A finales de 2014, la Fundación Jumex inauguró su museo en Plaza Carso con una pieza de Damián Ortega expuesta en la terraza de la entrada titulada Cosmogonía doméstica. La escultura consiste en cinco círculos concéntricos; al centro se ancló una mesa alrededor de la cual flotaban como astros, sillas, platos, vasos, cubiertos y enseres afines. Los objetos se ofrecían a la vista como si hubieran cobrado vida de forma parecida a las Silly Symphonies de Walt Disney. Lo íntimo de lo doméstico animaba la plaza de un espacio corporativo abierta al público, y por eso no se puede resistir leer la escultura de Ortega como un comentario irónico sobre el confuso borrón de los límites entre lo público y lo privado que representaba el museo recién inaugurado.

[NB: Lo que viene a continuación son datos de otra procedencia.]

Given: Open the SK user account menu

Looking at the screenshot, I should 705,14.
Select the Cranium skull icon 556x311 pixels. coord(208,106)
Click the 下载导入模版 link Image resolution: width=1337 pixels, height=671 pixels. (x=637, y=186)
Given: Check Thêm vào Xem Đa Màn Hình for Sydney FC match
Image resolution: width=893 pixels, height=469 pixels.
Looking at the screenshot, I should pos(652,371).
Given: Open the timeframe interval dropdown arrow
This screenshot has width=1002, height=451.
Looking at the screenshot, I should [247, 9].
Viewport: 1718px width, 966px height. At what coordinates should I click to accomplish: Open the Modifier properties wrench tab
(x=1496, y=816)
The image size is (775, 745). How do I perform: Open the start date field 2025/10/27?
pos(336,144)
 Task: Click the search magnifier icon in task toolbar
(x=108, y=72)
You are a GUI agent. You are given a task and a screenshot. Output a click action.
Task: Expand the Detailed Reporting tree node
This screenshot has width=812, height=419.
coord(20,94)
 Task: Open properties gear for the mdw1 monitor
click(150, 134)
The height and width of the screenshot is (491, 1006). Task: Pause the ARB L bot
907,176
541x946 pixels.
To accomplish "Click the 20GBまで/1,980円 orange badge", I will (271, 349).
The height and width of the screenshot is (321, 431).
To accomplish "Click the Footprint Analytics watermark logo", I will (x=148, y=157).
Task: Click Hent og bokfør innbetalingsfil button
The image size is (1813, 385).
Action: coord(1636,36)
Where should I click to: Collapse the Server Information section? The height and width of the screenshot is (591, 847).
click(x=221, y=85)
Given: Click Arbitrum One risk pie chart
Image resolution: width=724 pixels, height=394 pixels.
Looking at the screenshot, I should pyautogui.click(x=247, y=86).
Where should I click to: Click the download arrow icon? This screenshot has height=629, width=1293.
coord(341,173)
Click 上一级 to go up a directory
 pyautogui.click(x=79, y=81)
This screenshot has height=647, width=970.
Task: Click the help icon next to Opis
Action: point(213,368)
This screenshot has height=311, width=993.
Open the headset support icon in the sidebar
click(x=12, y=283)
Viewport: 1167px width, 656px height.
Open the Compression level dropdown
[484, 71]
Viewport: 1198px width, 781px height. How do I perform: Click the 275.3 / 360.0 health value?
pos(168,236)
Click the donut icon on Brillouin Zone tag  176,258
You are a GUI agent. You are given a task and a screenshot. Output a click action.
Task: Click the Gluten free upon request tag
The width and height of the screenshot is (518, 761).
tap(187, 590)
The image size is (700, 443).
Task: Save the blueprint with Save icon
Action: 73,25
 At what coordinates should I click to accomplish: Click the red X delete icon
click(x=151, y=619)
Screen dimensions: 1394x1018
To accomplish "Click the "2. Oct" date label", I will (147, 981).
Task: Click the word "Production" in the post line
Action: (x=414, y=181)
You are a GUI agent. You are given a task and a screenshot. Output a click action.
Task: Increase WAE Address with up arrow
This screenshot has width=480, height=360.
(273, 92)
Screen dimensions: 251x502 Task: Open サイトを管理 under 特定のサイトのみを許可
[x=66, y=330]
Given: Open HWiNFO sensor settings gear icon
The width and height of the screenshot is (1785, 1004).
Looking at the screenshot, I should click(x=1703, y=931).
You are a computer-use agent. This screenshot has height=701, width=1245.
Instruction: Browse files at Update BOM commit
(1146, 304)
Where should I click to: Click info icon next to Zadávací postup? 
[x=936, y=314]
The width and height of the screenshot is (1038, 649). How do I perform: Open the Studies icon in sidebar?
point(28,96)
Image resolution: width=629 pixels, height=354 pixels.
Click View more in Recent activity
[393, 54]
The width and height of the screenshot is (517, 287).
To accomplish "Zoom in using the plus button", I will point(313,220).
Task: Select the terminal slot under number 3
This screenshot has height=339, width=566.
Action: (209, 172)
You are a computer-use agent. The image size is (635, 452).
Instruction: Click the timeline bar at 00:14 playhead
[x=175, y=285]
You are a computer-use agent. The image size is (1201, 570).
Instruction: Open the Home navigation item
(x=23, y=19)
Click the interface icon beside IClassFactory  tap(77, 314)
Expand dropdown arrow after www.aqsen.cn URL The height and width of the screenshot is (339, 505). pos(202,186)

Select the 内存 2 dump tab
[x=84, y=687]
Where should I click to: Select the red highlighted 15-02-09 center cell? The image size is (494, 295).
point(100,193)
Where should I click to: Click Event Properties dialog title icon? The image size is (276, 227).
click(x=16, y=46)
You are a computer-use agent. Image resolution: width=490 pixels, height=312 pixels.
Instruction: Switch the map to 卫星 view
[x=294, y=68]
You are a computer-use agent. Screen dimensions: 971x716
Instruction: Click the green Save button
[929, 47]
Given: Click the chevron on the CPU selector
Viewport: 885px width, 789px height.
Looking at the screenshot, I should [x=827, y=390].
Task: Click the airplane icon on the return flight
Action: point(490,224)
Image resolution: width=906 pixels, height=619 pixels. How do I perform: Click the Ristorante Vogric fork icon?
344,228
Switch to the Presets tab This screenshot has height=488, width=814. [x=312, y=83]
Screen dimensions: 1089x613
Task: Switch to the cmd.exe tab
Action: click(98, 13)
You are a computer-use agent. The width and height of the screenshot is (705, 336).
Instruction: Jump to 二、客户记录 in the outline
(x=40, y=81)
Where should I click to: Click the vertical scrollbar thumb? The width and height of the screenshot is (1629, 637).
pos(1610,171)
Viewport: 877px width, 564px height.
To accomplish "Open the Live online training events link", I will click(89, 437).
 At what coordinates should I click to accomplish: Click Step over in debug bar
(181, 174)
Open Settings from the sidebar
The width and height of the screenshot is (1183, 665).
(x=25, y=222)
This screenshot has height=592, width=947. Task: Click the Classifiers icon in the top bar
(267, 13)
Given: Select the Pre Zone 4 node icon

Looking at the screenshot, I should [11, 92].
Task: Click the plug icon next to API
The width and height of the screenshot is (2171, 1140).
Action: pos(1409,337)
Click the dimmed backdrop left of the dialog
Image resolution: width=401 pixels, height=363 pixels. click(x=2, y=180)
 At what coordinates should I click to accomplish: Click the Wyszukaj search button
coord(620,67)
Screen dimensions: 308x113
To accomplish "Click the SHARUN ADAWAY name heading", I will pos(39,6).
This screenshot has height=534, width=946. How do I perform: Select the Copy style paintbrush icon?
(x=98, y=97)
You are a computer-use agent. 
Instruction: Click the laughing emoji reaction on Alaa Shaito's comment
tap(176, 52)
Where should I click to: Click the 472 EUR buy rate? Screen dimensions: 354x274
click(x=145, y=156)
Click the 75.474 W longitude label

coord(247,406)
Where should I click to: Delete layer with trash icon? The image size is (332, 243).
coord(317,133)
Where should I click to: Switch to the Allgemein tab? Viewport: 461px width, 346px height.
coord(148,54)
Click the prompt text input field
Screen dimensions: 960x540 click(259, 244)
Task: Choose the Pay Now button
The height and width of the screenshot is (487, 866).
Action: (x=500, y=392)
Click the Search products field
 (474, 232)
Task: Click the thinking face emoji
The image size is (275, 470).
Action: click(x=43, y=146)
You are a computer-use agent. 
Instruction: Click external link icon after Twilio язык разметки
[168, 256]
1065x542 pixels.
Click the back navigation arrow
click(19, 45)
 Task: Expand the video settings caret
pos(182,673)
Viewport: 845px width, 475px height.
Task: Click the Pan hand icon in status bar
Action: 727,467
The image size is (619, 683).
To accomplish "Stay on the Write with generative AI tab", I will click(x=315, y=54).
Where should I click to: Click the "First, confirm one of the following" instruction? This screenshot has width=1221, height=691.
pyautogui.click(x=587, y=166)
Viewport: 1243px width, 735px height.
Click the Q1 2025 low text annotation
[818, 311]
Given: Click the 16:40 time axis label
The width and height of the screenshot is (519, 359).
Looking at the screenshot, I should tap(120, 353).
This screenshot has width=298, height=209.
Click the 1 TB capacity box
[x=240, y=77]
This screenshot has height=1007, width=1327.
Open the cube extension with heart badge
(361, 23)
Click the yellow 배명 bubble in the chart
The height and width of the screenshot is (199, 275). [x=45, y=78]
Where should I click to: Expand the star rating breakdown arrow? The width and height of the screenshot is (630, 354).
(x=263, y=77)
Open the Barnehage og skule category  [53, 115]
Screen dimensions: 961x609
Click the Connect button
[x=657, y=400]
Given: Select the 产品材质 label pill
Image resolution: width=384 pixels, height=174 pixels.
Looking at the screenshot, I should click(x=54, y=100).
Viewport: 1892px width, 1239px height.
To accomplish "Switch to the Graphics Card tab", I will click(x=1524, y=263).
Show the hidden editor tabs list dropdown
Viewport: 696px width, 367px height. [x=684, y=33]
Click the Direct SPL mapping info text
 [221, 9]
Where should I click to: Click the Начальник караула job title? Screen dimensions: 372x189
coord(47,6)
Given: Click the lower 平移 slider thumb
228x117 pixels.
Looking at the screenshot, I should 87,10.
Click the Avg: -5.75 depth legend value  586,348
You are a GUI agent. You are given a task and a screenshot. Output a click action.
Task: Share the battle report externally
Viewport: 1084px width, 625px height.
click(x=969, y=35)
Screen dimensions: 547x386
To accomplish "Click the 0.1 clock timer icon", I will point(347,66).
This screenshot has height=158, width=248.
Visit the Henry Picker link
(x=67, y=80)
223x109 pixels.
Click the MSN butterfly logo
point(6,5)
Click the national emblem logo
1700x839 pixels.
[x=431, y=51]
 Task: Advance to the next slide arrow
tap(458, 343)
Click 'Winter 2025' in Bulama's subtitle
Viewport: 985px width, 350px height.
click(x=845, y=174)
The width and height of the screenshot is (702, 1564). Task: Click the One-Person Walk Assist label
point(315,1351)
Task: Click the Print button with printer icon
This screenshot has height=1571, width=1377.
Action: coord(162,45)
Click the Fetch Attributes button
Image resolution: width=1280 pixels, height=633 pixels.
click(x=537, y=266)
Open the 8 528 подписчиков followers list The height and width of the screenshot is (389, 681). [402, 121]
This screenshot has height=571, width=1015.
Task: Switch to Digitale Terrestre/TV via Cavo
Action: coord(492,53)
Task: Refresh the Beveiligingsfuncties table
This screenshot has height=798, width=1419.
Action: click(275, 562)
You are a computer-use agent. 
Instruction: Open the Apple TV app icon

Si bien la escultura de Ortega recuerda al papel que cobra un plato de sopa al interior doméstico en el cine de Jean-Luc Godard, Cosmogonía, como alegoría del espacio íntimo y familiar, exhibe un espacio privado en un espacio público cuyo anfitrión es una institución privada. La escultura pone en relieve la redistribución –o la confusión, la reconversión– de lo público y lo privado en la era neoliberal. Algunas de las preguntas que pareciera plantear la pieza son: ¿cómo se relaciona el individuo con las corporaciones que hacen públicos sus bienes privados? Ante la reconfiguración derivada de la incipiente privatización y comercialización masiva del subsidio, estudio, difusión y exhibición de la cultura en México ¿somos huéspedes, clientes, consumidores o ciudadanos? ¿qué papel adquieren las corporaciones y el sector privado que ponen en el espacio público sus bienes? Finalmente, ¿qué ocurre cuando el Estado ofrece assets o los comunes al sector privado para explotarlos? ¿Cómo quedan representados los intereses políticos de los individuos? ¿Cómo desvincularlos de la vida privada para hacerlos públicos?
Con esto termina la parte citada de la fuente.